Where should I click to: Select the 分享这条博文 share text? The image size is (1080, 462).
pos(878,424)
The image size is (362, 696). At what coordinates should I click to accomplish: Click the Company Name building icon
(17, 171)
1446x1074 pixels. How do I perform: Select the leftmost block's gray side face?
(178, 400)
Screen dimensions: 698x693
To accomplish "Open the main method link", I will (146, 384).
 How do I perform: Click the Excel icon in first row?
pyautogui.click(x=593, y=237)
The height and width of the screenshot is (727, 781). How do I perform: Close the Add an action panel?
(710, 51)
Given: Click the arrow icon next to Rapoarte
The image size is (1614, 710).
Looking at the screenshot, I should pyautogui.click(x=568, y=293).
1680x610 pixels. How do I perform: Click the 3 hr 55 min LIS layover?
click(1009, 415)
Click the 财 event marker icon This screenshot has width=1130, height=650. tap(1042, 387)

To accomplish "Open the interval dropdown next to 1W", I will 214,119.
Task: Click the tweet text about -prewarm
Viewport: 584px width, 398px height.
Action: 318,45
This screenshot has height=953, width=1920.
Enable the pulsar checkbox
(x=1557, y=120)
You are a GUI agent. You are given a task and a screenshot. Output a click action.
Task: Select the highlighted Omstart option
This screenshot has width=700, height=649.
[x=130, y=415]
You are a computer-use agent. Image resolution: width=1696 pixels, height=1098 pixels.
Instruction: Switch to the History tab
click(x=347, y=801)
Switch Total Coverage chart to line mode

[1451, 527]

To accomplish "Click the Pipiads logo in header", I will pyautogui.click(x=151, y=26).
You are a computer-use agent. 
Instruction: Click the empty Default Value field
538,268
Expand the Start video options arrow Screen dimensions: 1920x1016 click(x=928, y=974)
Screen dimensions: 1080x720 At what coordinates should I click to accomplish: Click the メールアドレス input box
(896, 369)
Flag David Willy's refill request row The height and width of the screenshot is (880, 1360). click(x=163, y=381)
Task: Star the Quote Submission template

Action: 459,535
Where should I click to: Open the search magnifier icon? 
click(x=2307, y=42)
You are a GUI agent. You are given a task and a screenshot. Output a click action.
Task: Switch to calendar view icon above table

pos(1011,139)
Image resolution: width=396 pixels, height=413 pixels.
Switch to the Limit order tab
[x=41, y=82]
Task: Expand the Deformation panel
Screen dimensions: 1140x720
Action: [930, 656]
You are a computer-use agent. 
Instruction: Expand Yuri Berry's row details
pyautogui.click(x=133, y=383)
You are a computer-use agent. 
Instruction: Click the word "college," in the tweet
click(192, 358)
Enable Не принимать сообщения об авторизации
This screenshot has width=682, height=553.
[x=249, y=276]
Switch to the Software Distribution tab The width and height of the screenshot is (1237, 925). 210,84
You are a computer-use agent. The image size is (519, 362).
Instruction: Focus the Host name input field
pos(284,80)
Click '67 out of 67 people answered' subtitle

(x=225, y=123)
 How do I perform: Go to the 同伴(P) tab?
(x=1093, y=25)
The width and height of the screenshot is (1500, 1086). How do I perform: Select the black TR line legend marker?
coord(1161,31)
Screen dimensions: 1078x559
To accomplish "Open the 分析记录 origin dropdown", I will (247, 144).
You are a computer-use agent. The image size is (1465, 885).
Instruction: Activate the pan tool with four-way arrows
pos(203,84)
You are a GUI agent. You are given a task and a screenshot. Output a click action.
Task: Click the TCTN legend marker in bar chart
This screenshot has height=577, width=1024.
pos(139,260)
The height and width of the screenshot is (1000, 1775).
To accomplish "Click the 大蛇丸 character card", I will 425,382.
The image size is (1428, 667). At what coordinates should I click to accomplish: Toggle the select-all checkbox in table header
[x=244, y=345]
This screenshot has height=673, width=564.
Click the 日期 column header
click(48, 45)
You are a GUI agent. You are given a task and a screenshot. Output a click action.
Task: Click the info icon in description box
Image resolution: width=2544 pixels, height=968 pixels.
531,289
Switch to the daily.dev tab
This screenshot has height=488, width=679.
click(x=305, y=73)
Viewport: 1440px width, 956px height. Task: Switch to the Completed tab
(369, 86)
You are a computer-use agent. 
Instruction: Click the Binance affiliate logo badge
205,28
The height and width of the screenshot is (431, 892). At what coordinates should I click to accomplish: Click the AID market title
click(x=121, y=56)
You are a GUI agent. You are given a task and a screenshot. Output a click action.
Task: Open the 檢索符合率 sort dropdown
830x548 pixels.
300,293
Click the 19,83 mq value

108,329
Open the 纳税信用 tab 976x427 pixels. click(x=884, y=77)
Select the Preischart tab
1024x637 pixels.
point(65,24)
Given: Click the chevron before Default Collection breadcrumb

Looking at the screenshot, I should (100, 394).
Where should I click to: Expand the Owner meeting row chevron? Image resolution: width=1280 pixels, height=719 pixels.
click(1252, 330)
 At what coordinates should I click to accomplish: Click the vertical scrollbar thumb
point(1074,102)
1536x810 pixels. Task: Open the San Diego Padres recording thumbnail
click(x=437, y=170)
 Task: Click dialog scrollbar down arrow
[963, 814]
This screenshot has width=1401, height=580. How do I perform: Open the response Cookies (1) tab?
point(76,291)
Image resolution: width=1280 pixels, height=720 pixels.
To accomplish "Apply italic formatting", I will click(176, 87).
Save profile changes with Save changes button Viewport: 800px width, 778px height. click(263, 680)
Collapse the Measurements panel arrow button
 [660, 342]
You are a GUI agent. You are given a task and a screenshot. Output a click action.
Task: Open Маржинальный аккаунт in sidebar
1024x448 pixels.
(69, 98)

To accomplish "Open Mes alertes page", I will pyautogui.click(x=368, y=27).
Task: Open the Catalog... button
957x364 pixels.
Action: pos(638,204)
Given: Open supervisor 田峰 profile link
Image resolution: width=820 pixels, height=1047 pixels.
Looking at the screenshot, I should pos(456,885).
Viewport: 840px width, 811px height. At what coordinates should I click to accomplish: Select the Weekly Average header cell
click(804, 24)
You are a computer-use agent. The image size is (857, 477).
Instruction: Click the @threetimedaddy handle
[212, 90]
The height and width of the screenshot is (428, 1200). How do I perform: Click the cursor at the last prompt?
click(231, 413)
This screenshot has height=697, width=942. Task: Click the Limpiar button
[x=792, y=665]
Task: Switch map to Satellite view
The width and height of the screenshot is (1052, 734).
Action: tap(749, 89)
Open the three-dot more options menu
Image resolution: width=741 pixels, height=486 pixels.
-------
REQUIREMENT - Can you restate every record above word for word?

REPLY -
Where should I click to: Select the 分享这条博文 share text? The image size is (1080, 462).
pos(878,424)
The image size is (362, 696). At what coordinates should I click to accomplish: Click the Company Name building icon
(17, 171)
1446x1074 pixels. How do I perform: Select the leftmost block's gray side face?
(178, 400)
Screen dimensions: 698x693
To accomplish "Open the main method link", I will (146, 384).
 How do I perform: Click the Excel icon in first row?
pyautogui.click(x=593, y=237)
The height and width of the screenshot is (727, 781). How do I perform: Close the Add an action panel?
(710, 51)
Given: Click the arrow icon next to Rapoarte
The image size is (1614, 710).
Looking at the screenshot, I should pyautogui.click(x=568, y=293).
1680x610 pixels. How do I perform: Click the 3 hr 55 min LIS layover?
click(1009, 415)
Click the 财 event marker icon This screenshot has width=1130, height=650. tap(1042, 387)

To accomplish "Open the interval dropdown next to 1W", I will 214,119.
Task: Click the tweet text about -prewarm
Viewport: 584px width, 398px height.
Action: 318,45
This screenshot has height=953, width=1920.
Enable the pulsar checkbox
(x=1557, y=120)
You are a GUI agent. You are given a task and a screenshot. Output a click action.
Task: Select the highlighted Omstart option
This screenshot has width=700, height=649.
[x=130, y=415]
You are a computer-use agent. Image resolution: width=1696 pixels, height=1098 pixels.
Instruction: Switch to the History tab
click(x=347, y=801)
Switch Total Coverage chart to line mode

[1451, 527]

To accomplish "Click the Pipiads logo in header", I will pyautogui.click(x=151, y=26).
You are a computer-use agent. 
Instruction: Click the empty Default Value field
538,268
Expand the Start video options arrow Screen dimensions: 1920x1016 click(x=928, y=974)
Screen dimensions: 1080x720 At what coordinates should I click to accomplish: Click the メールアドレス input box
(896, 369)
Flag David Willy's refill request row The height and width of the screenshot is (880, 1360). click(x=163, y=381)
Task: Star the Quote Submission template

Action: 459,535
Where should I click to: Open the search magnifier icon? 
click(x=2307, y=42)
You are a GUI agent. You are given a task and a screenshot. Output a click action.
Task: Switch to calendar view icon above table

pos(1011,139)
Image resolution: width=396 pixels, height=413 pixels.
Switch to the Limit order tab
[x=41, y=82]
Task: Expand the Deformation panel
Screen dimensions: 1140x720
Action: [930, 656]
You are a computer-use agent. 
Instruction: Expand Yuri Berry's row details
pyautogui.click(x=133, y=383)
You are a computer-use agent. 
Instruction: Click the word "college," in the tweet
click(192, 358)
Enable Не принимать сообщения об авторизации
This screenshot has width=682, height=553.
[x=249, y=276]
Switch to the Software Distribution tab The width and height of the screenshot is (1237, 925). 210,84
You are a computer-use agent. The image size is (519, 362).
Instruction: Focus the Host name input field
pos(284,80)
Click '67 out of 67 people answered' subtitle

(x=225, y=123)
 How do I perform: Go to the 同伴(P) tab?
(x=1093, y=25)
The width and height of the screenshot is (1500, 1086). How do I perform: Select the black TR line legend marker?
coord(1161,31)
Screen dimensions: 1078x559
To accomplish "Open the 分析记录 origin dropdown", I will (247, 144).
You are a computer-use agent. The image size is (1465, 885).
Instruction: Activate the pan tool with four-way arrows
pos(203,84)
You are a GUI agent. You are given a task and a screenshot. Output a click action.
Task: Click the TCTN legend marker in bar chart
This screenshot has height=577, width=1024.
pos(139,260)
The height and width of the screenshot is (1000, 1775).
To accomplish "Click the 大蛇丸 character card", I will 425,382.
The image size is (1428, 667). At what coordinates should I click to accomplish: Toggle the select-all checkbox in table header
[x=244, y=345]
This screenshot has height=673, width=564.
Click the 日期 column header
click(48, 45)
You are a GUI agent. You are given a task and a screenshot. Output a click action.
Task: Click the info icon in description box
Image resolution: width=2544 pixels, height=968 pixels.
531,289
Switch to the daily.dev tab
This screenshot has height=488, width=679.
click(x=305, y=73)
Viewport: 1440px width, 956px height. Task: Switch to the Completed tab
(369, 86)
You are a computer-use agent. 
Instruction: Click the Binance affiliate logo badge
205,28
The height and width of the screenshot is (431, 892). At what coordinates should I click to accomplish: Click the AID market title
click(x=121, y=56)
You are a GUI agent. You are given a task and a screenshot. Output a click action.
Task: Open the 檢索符合率 sort dropdown
830x548 pixels.
300,293
Click the 19,83 mq value

108,329
Open the 纳税信用 tab 976x427 pixels. click(x=884, y=77)
Select the Preischart tab
1024x637 pixels.
point(65,24)
Given: Click the chevron before Default Collection breadcrumb

Looking at the screenshot, I should (100, 394).
Where should I click to: Expand the Owner meeting row chevron? Image resolution: width=1280 pixels, height=719 pixels.
click(1252, 330)
 At what coordinates should I click to accomplish: Click the vertical scrollbar thumb
point(1074,102)
1536x810 pixels. Task: Open the San Diego Padres recording thumbnail
click(x=437, y=170)
 Task: Click dialog scrollbar down arrow
[963, 814]
This screenshot has width=1401, height=580. How do I perform: Open the response Cookies (1) tab?
point(76,291)
Image resolution: width=1280 pixels, height=720 pixels.
To accomplish "Apply italic formatting", I will click(176, 87).
Save profile changes with Save changes button Viewport: 800px width, 778px height. click(263, 680)
Collapse the Measurements panel arrow button
 [660, 342]
You are a GUI agent. You are given a task and a screenshot. Output a click action.
Task: Open Маржинальный аккаунт in sidebar
1024x448 pixels.
(69, 98)

To accomplish "Open Mes alertes page", I will pyautogui.click(x=368, y=27).
Task: Open the Catalog... button
957x364 pixels.
Action: pos(638,204)
Given: Open supervisor 田峰 profile link
Image resolution: width=820 pixels, height=1047 pixels.
Looking at the screenshot, I should pos(456,885).
Viewport: 840px width, 811px height. At what coordinates should I click to accomplish: Select the Weekly Average header cell
click(804, 24)
You are a computer-use agent. The image size is (857, 477).
Instruction: Click the @threetimedaddy handle
[212, 90]
The height and width of the screenshot is (428, 1200). How do I perform: Click the cursor at the last prompt?
click(231, 413)
This screenshot has height=697, width=942. Task: Click the Limpiar button
[x=792, y=665]
Task: Switch map to Satellite view
The width and height of the screenshot is (1052, 734).
Action: tap(749, 89)
Open the three-dot more options menu
Image resolution: width=741 pixels, height=486 pixels.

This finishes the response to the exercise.